A leading Chinese banker says China should make greater efforts to develop private equity funds.
Addressing the ongoing First China International Private Equity Forum held in Tianjin, Wu Xiaoling, vice governor of the People's Bank of China (PBOC), the country's central bank, said a multiple-tier capital market including private equity funds was urgently needed in China.
She said the country's capital market has "two soft ribs" -- the corporate debt market and the private equity market.
Slow development of the corporate debt market made it hard for firms to optimize their debt and capital structure and an under-developed private equity market made it difficult to provide resources for good listed companies, she explained.
Article 50 of China's Securities Law says that a limited liability company must meet two requirements in order to go public.
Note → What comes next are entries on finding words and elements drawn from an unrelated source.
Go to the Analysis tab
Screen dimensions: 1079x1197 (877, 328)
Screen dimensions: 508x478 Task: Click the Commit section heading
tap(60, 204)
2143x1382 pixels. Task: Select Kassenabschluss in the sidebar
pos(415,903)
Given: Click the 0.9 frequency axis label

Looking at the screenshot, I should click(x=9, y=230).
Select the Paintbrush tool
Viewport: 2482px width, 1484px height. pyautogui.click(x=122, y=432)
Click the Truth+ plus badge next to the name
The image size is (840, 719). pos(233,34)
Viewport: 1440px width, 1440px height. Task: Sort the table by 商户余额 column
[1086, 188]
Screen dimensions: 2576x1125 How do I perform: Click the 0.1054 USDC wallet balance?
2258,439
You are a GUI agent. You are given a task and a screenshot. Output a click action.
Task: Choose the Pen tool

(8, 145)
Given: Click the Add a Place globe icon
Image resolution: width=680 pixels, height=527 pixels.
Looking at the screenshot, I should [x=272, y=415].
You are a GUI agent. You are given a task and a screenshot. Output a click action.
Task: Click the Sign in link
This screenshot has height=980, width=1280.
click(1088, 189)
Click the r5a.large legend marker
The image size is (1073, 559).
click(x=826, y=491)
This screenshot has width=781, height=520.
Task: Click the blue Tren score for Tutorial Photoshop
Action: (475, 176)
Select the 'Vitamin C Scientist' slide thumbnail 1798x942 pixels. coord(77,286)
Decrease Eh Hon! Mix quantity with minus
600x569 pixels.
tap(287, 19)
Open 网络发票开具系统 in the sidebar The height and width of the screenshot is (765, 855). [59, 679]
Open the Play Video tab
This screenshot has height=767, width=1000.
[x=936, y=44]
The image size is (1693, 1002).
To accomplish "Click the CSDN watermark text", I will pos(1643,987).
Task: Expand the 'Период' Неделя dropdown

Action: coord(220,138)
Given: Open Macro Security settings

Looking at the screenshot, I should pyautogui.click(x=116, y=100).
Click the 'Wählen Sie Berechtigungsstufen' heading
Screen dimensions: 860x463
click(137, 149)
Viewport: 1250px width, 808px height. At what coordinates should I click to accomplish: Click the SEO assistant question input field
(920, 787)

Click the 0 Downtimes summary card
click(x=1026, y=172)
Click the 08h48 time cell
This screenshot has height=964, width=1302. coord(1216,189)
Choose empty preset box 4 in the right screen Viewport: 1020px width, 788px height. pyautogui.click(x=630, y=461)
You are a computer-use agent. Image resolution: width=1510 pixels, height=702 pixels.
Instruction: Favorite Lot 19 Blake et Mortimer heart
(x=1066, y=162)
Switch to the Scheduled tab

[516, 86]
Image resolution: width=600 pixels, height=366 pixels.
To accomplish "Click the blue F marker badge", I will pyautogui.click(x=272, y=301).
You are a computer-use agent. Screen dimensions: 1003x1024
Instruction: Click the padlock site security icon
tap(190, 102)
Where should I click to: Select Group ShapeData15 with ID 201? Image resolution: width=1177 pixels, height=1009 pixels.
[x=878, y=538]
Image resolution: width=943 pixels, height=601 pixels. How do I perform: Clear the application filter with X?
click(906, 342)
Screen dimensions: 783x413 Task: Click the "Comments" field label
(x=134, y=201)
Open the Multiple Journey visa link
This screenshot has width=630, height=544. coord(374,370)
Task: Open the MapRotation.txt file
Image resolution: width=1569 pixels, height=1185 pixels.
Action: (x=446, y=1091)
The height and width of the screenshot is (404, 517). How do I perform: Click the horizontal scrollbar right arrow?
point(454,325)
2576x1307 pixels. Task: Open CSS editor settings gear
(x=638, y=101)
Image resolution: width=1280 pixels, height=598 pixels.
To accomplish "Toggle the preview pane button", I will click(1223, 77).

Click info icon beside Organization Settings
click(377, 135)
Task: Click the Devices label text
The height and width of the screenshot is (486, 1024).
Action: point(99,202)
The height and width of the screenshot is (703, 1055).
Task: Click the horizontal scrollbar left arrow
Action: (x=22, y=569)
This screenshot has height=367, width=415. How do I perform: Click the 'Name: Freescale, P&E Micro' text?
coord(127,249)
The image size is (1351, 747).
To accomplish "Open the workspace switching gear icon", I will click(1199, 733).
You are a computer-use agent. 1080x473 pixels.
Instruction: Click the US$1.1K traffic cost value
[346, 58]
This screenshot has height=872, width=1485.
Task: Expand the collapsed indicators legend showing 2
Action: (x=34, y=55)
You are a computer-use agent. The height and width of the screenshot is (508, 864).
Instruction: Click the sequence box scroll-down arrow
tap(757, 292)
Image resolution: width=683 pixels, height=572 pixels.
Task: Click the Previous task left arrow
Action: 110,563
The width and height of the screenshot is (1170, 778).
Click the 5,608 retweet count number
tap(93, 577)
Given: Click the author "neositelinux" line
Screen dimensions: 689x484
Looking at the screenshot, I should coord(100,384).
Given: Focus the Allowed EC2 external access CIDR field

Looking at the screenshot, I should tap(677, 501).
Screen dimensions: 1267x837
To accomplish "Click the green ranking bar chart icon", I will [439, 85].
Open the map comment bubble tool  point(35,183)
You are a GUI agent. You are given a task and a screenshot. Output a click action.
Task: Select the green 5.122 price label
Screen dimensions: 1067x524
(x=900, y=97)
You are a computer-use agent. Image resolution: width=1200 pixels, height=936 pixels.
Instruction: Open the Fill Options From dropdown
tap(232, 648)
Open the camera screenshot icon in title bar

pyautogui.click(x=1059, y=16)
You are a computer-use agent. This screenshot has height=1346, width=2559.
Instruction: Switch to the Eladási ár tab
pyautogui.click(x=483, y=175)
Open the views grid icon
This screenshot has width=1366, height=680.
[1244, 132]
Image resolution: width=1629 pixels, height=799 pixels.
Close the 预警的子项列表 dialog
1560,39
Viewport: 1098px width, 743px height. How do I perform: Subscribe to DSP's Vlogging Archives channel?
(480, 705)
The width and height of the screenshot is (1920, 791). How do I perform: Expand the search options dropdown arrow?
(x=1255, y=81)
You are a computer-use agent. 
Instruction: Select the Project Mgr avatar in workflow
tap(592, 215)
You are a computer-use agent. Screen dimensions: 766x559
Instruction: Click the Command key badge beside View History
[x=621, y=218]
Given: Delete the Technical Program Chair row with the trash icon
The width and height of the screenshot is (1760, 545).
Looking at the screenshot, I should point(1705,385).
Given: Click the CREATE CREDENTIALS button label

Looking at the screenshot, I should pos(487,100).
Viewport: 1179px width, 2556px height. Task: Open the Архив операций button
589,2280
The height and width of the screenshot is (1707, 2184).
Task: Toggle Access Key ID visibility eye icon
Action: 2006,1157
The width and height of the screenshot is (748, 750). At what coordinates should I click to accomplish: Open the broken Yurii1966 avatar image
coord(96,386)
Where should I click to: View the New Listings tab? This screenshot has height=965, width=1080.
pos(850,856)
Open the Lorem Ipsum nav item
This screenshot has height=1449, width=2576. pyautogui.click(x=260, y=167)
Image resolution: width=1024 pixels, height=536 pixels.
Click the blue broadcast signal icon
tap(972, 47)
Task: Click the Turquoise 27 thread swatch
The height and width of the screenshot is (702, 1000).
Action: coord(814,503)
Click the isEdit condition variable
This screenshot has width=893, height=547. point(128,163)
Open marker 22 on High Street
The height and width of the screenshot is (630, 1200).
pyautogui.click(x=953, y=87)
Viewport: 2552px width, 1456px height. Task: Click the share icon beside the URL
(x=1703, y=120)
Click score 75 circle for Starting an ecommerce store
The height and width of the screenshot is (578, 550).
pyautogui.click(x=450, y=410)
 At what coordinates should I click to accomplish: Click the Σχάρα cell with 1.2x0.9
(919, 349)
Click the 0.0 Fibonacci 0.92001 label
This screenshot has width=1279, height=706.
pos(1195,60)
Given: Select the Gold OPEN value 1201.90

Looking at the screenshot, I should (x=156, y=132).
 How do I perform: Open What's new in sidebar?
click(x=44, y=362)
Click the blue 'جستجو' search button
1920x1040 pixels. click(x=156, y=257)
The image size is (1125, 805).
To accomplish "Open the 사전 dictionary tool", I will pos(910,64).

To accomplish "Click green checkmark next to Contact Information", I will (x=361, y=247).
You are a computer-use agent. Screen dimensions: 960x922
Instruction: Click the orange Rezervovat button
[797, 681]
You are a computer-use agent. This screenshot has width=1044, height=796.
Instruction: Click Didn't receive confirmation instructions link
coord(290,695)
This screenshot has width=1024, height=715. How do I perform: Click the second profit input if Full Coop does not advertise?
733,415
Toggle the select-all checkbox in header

The total capital of the company should be no less than 30 million yuan, and public share capital should represent no less than 25 percent of the company's entire capital assets. Companies whose total capital exceeds 400 million yuan should make no less than 10 percent available for public subscription when going public.
"It is very difficult for companies to meet the two conditions, " said Wu, "so companies are well-advised to raise money on the private equity market before going public."
Wu believed private equity funds were a catalyst for upgrading the value of an enterprise.
She said that high deposit savings, improvements to the financial environment such as the state-owned stake structure reform, and improved laws and regulations had provided favorable conditions for the country to speed up the development of a multiple-tier capital market.
Wu believed the government should concentrate efforts on training high-quality administrative personnel to manage mutual fund companies, allow financial organizations to participate in private equity funds, and ensure that private equity funds have exit channels.
China has become a place of choice in the Asia-Pacific region for overseas private equity funds. Statistics show that by December 2006, investments by private equity funds in the Chinese mainland had reached 13 billion yuan.
Tianjin has been in the spotlight since March 2006 when the State Council, China's central government, approved a plan to locate the country's third financial center in Tianjin's Binhai New Area.
The other two are Shenzhen in south China's Guangdong Province and Pudong New Area in Shanghai.